Declan: I want to try to see The Dandy Warhols. Playing today with The Brian Jonestown Massacre and The Black Angels that put on the festival.
Right on. That will be a great show.
Amy: Who are you gonna see?
I will definitely be here to see y’all and Die Spitz play tonight. I think tomorrow, I’ll be back here at Stubbs for Beach Fossils. That’s probably it. I’m trying to take it easy this year. Last night I saw High on Fire with Uncle Acid and the Deadbeats.
Amy: Cool. That would be good.
Yeah, it was really good! So, my girlfriend wanted me to specifically ask, do you hate it when Americans attempt Australian accents?

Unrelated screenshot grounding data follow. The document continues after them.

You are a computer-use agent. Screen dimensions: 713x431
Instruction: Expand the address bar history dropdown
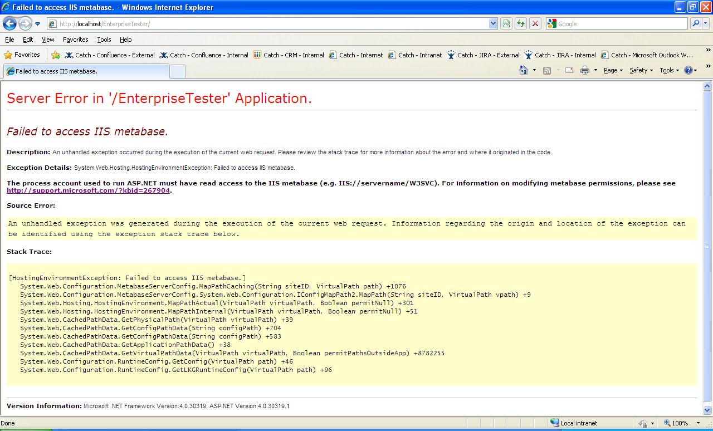[x=493, y=23]
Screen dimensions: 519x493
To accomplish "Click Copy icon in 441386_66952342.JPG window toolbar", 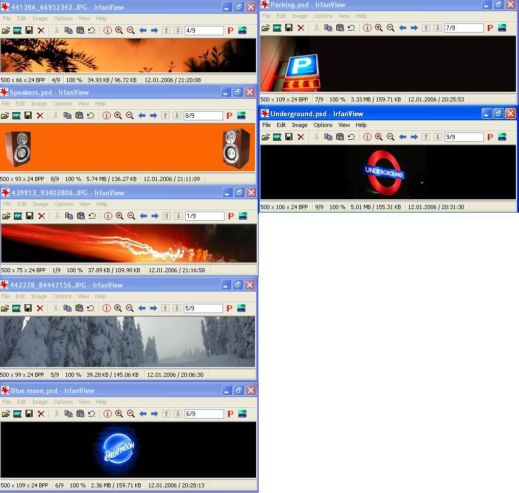I will (68, 31).
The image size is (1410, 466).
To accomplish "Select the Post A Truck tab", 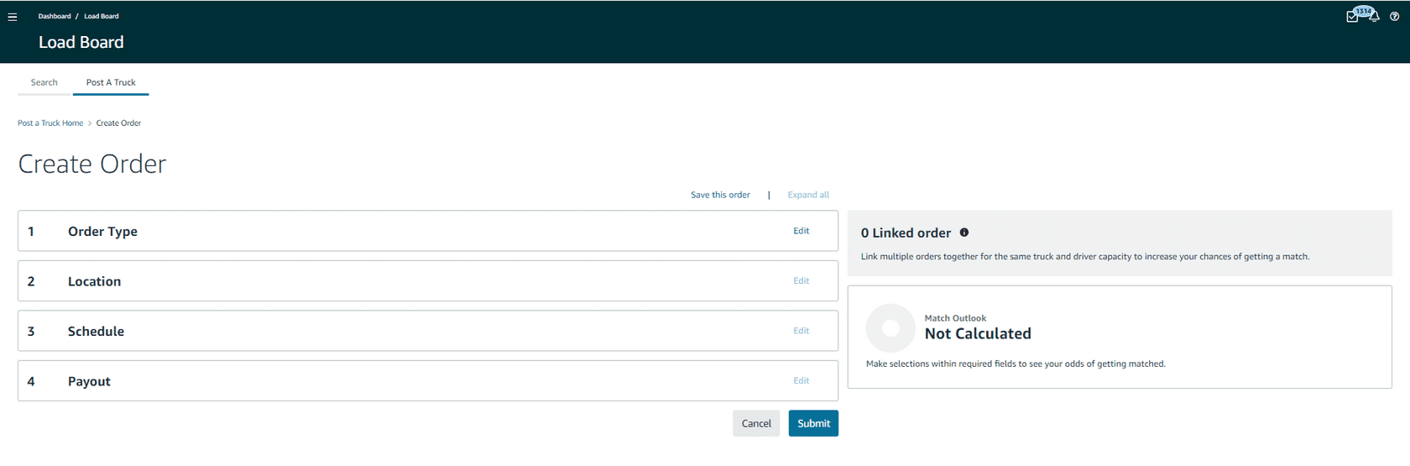I will 111,82.
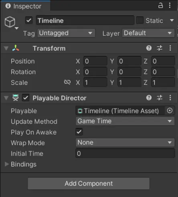This screenshot has width=178, height=197.
Task: Open the Default layer dropdown
Action: point(148,33)
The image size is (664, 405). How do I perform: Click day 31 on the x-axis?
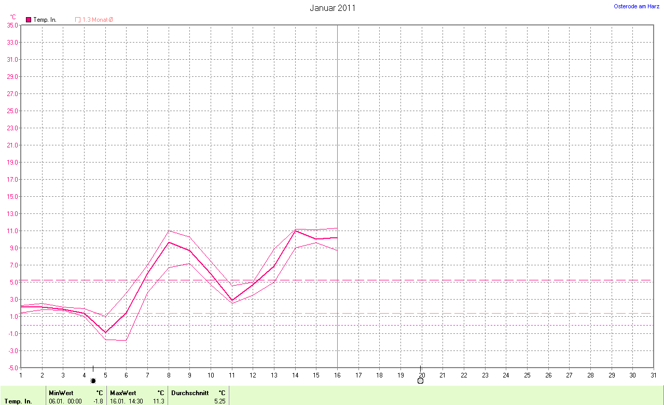click(653, 375)
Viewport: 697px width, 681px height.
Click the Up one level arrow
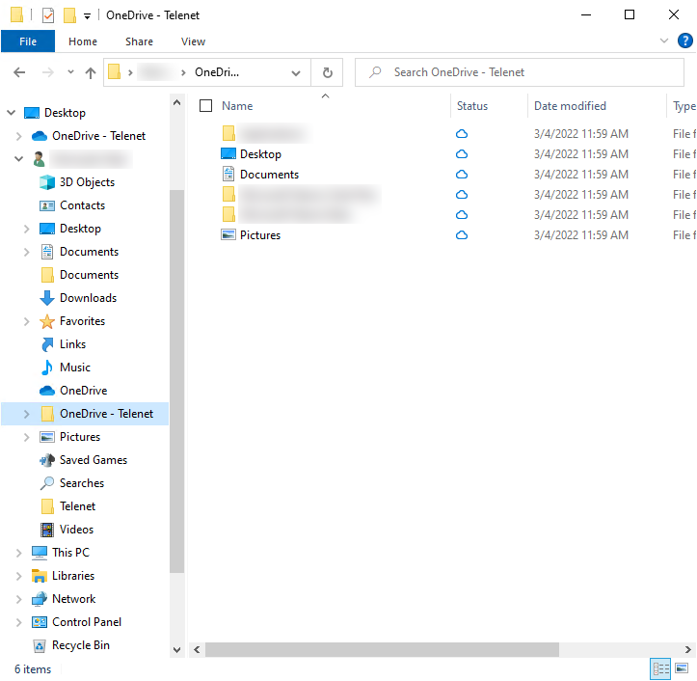[91, 72]
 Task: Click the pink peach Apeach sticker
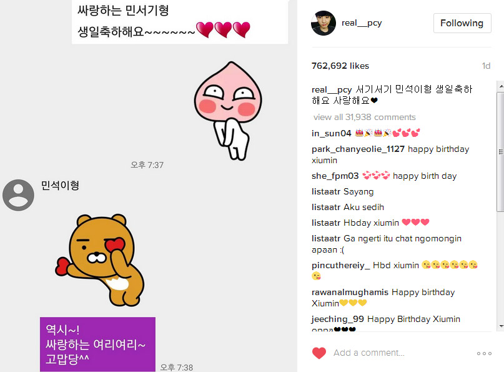228,111
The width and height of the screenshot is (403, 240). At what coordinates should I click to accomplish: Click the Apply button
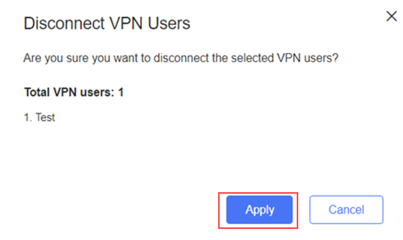point(259,210)
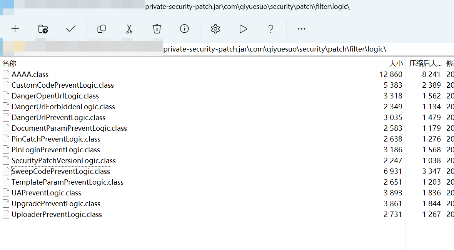Image resolution: width=454 pixels, height=250 pixels.
Task: Select the DangerOpenUrlLogic.class file icon
Action: [x=6, y=96]
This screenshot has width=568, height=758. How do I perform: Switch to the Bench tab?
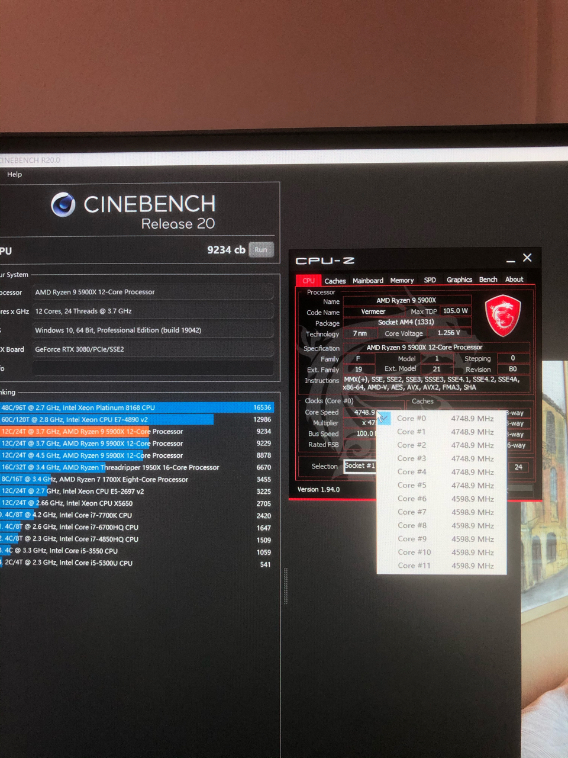click(488, 280)
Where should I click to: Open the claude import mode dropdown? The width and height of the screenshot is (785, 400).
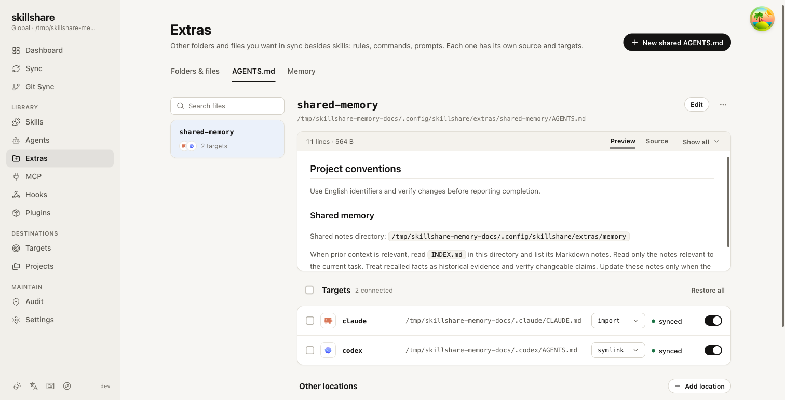(x=618, y=321)
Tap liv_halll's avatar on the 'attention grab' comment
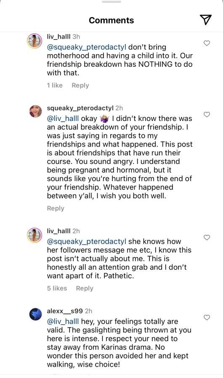The height and width of the screenshot is (378, 223). 35,235
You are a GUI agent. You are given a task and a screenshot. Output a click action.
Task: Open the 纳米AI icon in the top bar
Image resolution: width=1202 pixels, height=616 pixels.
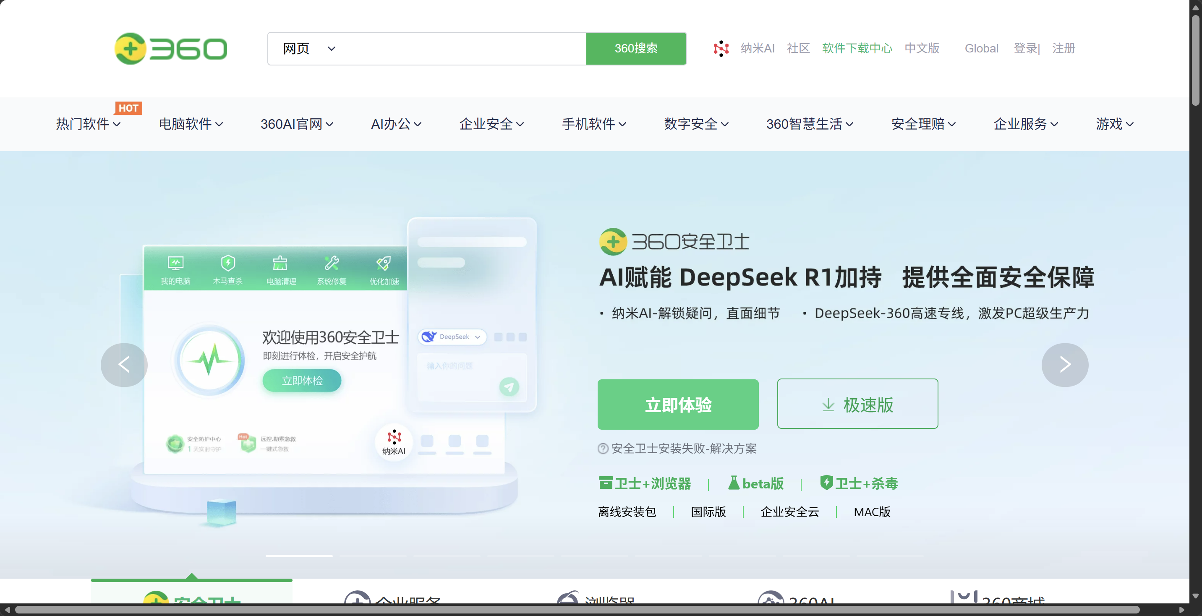click(721, 48)
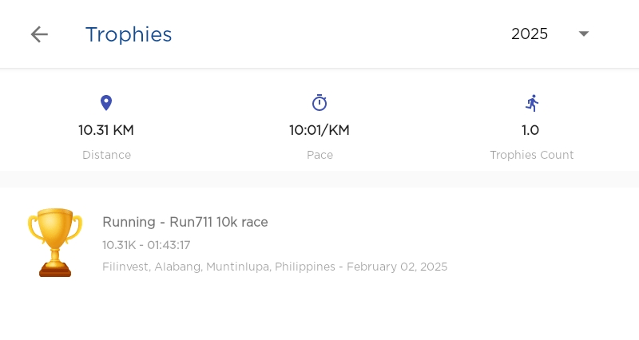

Amy: I love it. I think it’s fun because they are so bad at it.
Right? Yeah, she’ll try to do one sometimes.
Amy: Does she? Can you?
I can not. Or would not.
Amy: I think it’s entertaining. It’s fun and some people are really really good at it as well and you are like, “oh my god”. Like one of the girls from Die Spitz, from Austin and our support band on the tour, but one of them was doing it real good for a couple of words.
Declan: I don’t hate it. I think it’s funny.
Amy: Tell your girl to keep doing it. Keep up the good work.
I will tell her! Yeah, I’ve been watching some of your videos. I love your dance moves. Any particular inspiration behind your moves?
Amy: Thank you. No, I just like dancing. It’s all just… I don’t have a choreographer or anything. I just dance. You’re like, “obviously, bitch.” But yeah. I just like dancing. I got heaps of energy and it’s like when I get into it, and you can hear the music. It’s like if I wasn’t performing and I was just at a show or a fucking club or something, I’d be dancing just as big and crazy as I do anyway.
Very cool. Well, that’s pretty much all of the questions I have for you. But, do you have any final words for readers of It’s Psychedelic Baby Magazine?
Declan: Psychedelic Baby Magazine! Keep them babies psychedelic.
Amy: Keep them babies psychedelic!
Alright, right on. Thank you so much. I appreciate it!